Content starts
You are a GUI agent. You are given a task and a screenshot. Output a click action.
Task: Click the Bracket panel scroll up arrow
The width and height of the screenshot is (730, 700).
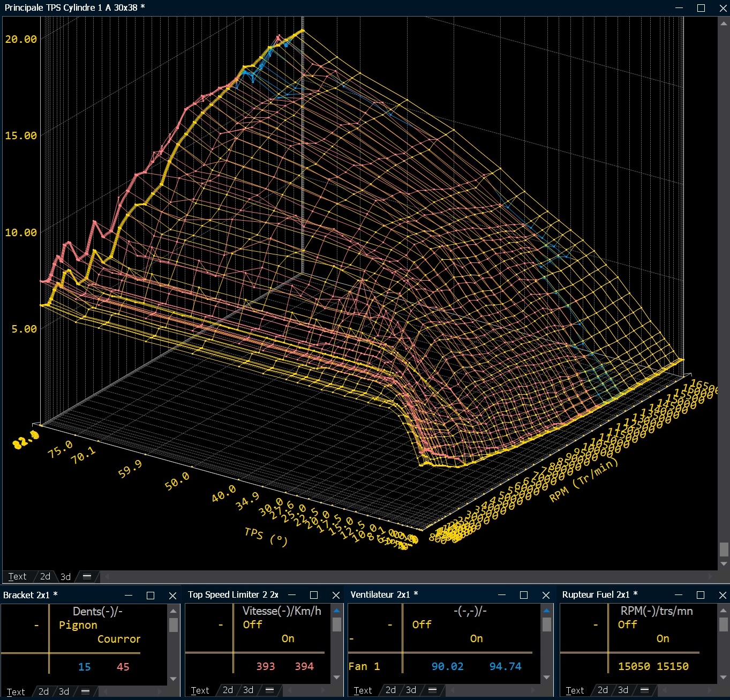pyautogui.click(x=173, y=611)
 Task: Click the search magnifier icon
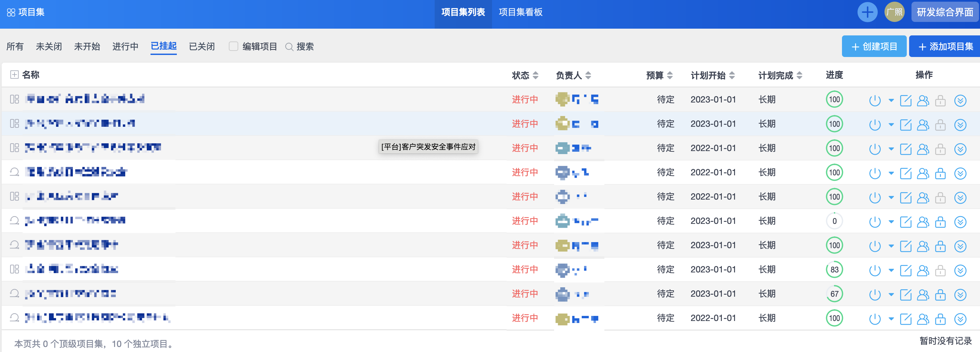coord(289,47)
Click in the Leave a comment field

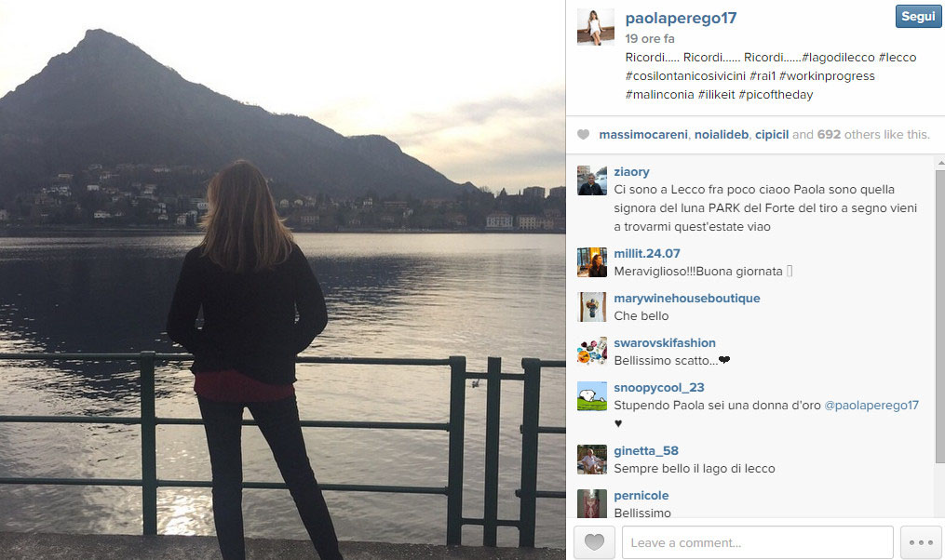[x=758, y=542]
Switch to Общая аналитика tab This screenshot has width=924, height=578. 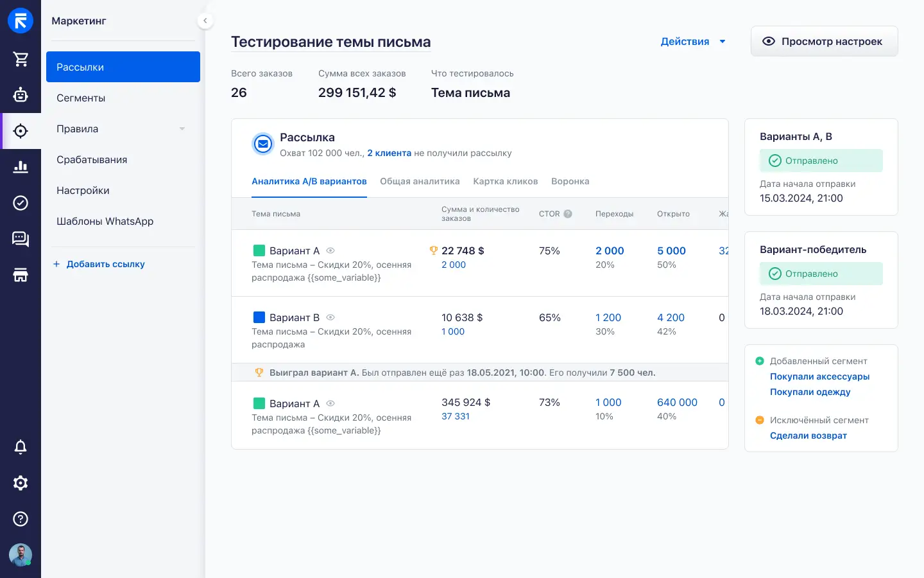[420, 181]
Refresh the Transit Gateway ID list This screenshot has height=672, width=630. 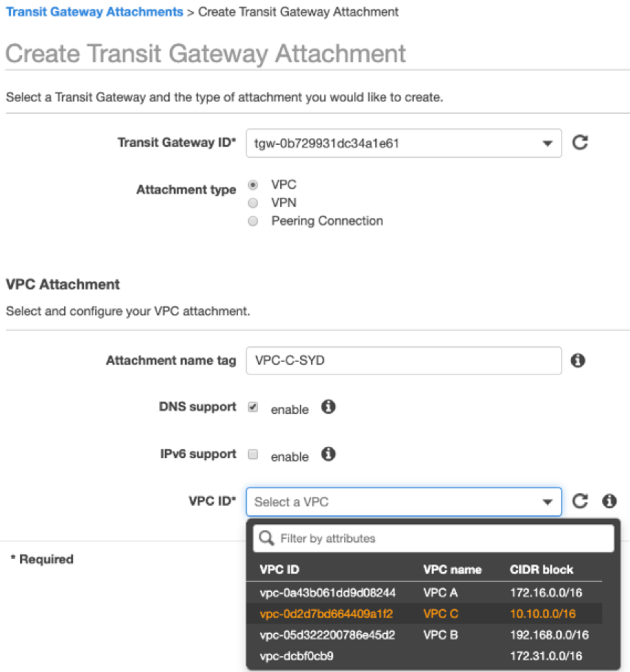click(580, 142)
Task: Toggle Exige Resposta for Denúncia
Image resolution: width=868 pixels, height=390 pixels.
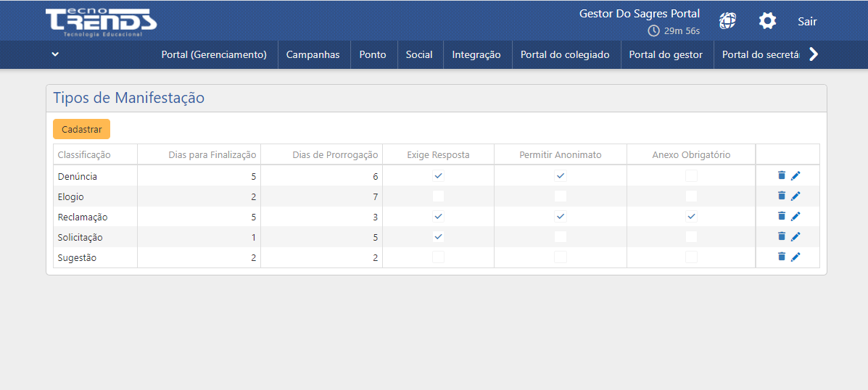Action: [x=438, y=175]
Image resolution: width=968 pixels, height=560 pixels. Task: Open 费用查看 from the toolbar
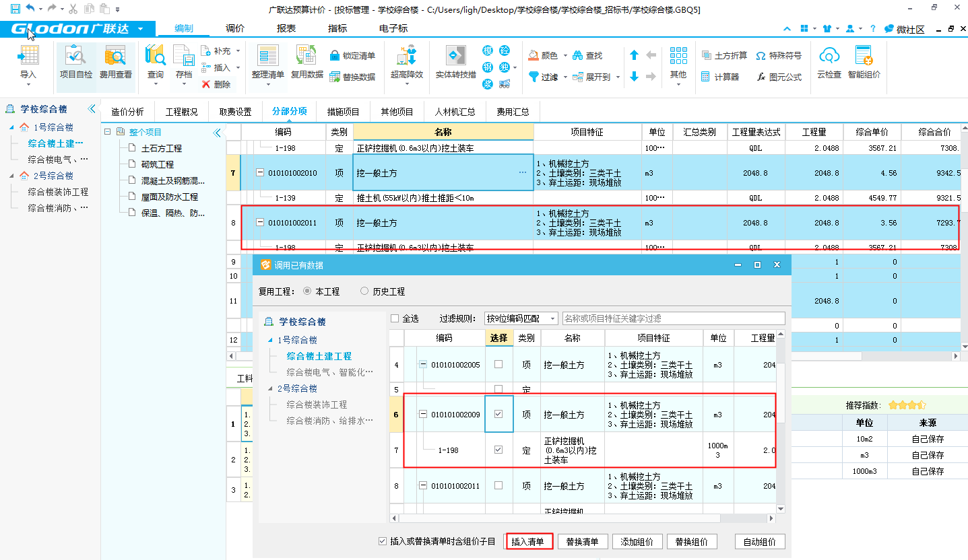coord(115,57)
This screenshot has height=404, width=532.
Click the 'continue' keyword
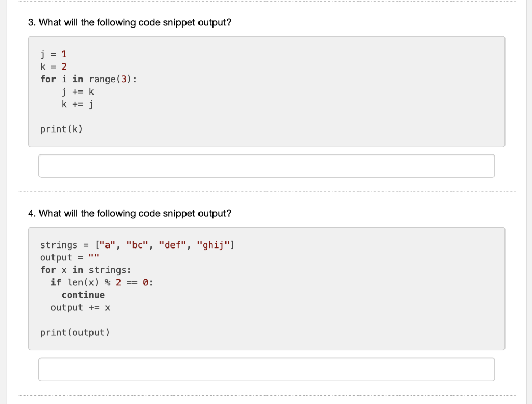click(x=83, y=295)
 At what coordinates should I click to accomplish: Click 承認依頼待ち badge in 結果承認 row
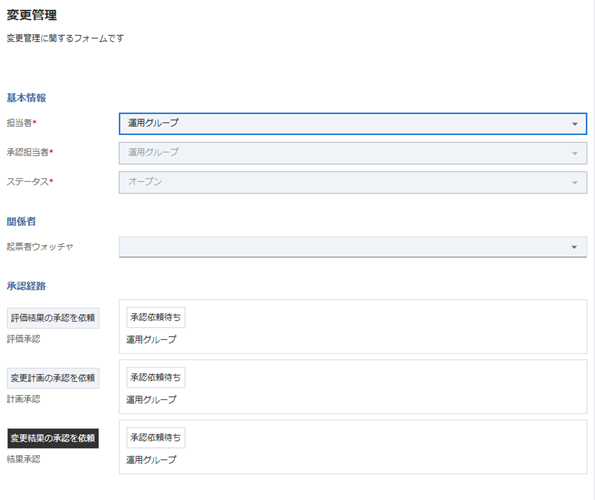tap(156, 437)
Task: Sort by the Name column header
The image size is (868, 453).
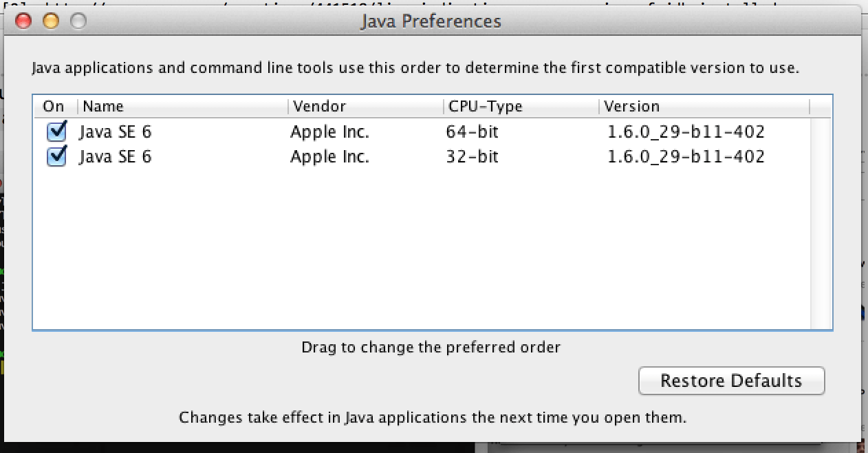Action: 103,107
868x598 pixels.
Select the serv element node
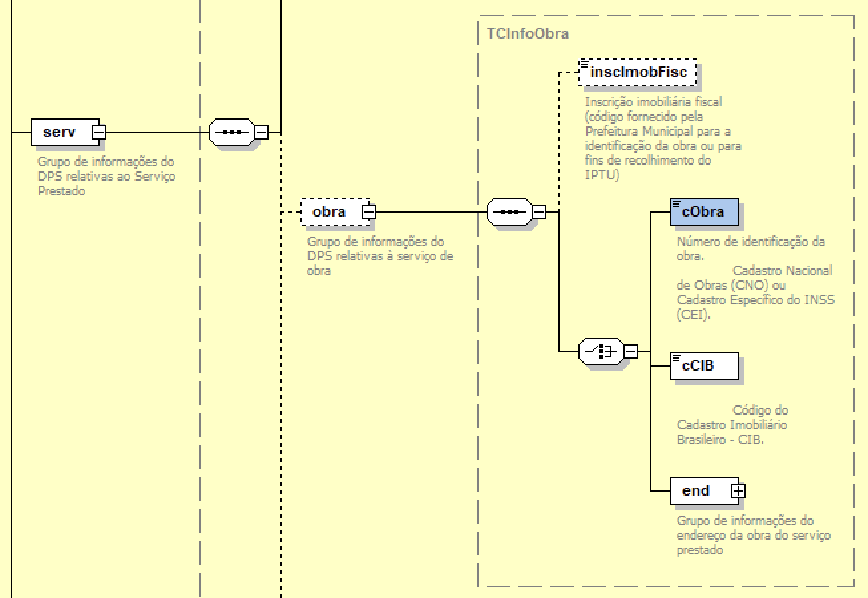point(60,132)
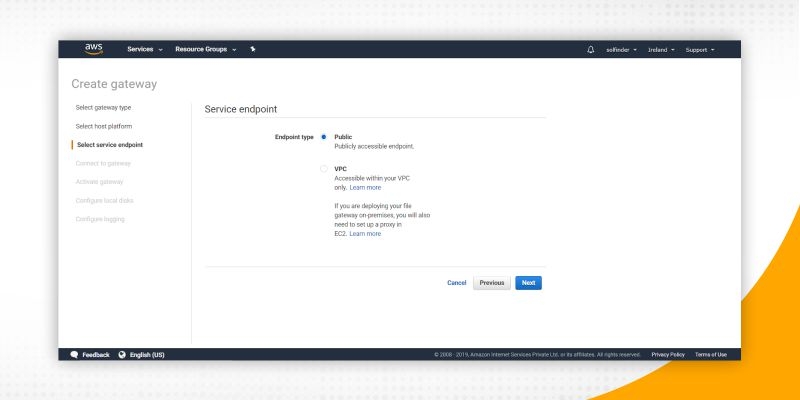
Task: Open the Support menu
Action: tap(699, 49)
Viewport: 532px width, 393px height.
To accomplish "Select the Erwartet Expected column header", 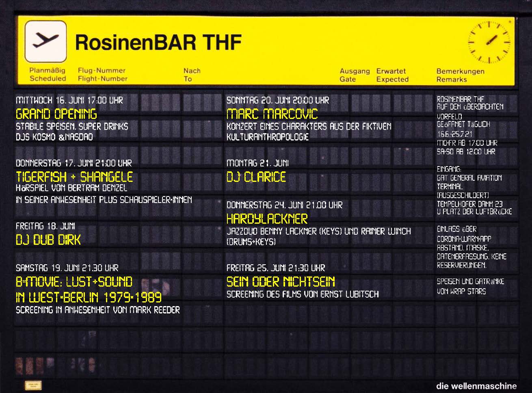I will pos(392,75).
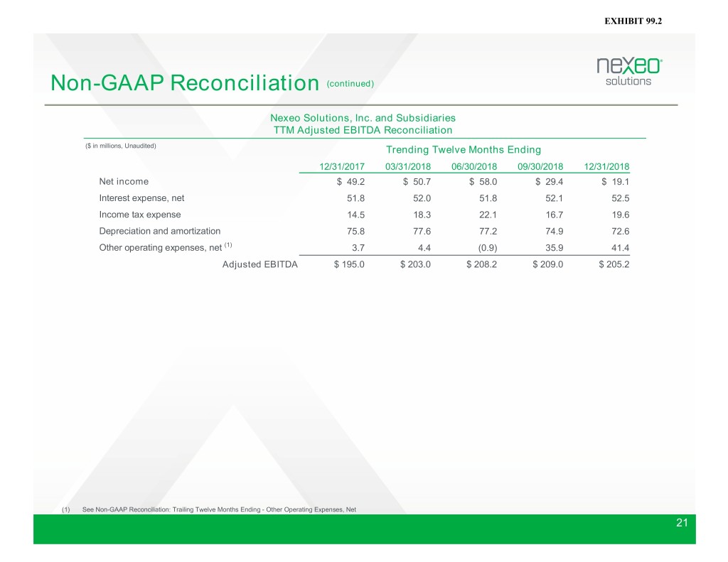Click the Net income row label
Image resolution: width=728 pixels, height=562 pixels.
point(124,182)
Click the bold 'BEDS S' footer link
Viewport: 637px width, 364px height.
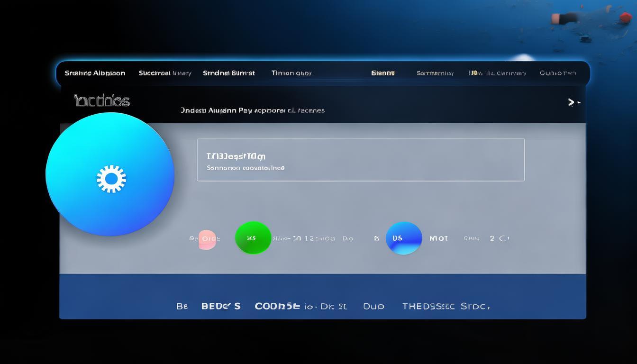[221, 306]
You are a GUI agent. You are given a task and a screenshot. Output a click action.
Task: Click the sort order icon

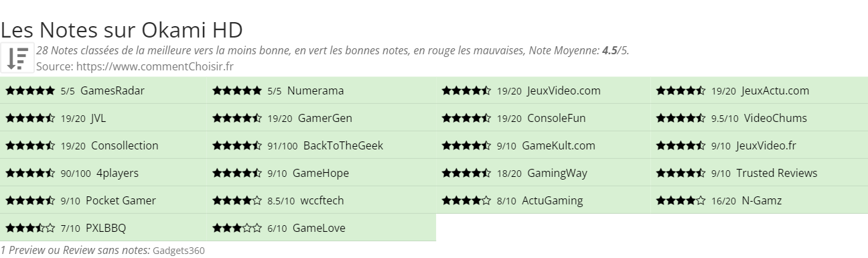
Content ends
## PROBLEM DESCRIPTION:
Leave out every picture, and repeat word for word only the lines from the one holding "Click the bold 'BEDS S' footer link" through the end of the entries above, both ends included.

## COMPLETED EXERCISE:
Click the bold 'BEDS S' footer link
Viewport: 637px width, 364px height.
[221, 306]
You are a GUI agent. You are given a task and a screenshot. Output a click action.
Task: Click the sort order icon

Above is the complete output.